Relish Lack Be Enjoying
Situations lunge. I said yes to a three-day course in a town by the sea. The Union will welcome me and I'll be fully informed and riled up for baptism. I've put a toothbrush and all my prejudices in a sack made of high horse leather. I'm already practising responses to being called comrade and hearing it spoken between respectable folk. Weeks ago at the sixty-thousand people thing I couldn't stay for the speeches. We shuffled and whistled and listened to the chants. I found it hard to want to start chanting, after listening to the chants. I smiled at the bits of the air the chanting was in, and at the helicopter above it. The Union had a large yellow balloon and a band. Back at work I was interviewed for the same job as now but for forever. The questions were the questions for when the job was for six months.
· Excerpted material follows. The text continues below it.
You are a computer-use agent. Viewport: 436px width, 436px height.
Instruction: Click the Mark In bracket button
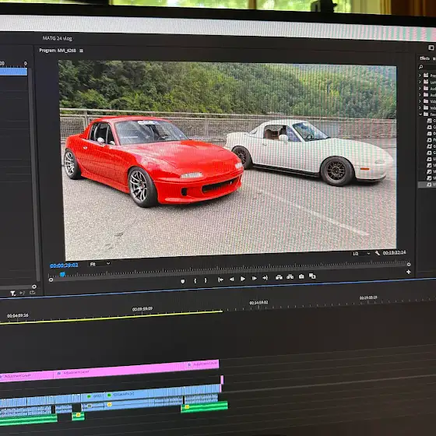195,281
As soon as I noticed this I made up a rule that I couldn't use any of the answers that I'd used the first time. This was unexpected. I spent so long answering one of the questions that I forgot what it was.
Labels:
Excursion,
initiative,
oompah
Skills Gap Analysis
A man put a mask on and attacked the drumkit set up in front of the stage. Between the mask and his mouth was a small microphone. Between his back and the stage were two large amplifiers. His singing came through some looping and distortion and reverb boxes and out of the amplifiers. He played very fast and loud and intricate things on the drums. It was unclear whether he was enjoying himself or not or almost. The singing didn't involve words and the treble was like rusty sideways-raining needles. Eleven years ago, in a DVD, he jumped off a fridge and landed on his drum stool and immediately played exactly the necessary thing no sooner or later than it was required. He controlled the looping and distortion with his left foot. Men shook their hair and grinning women danced. A bald man plugged his ears with tissue paper. Absent people would say it wasn't music. The drumming stopped and over the applause he told a story through his distortion and reverb. The only intelligible words were Motley Crue.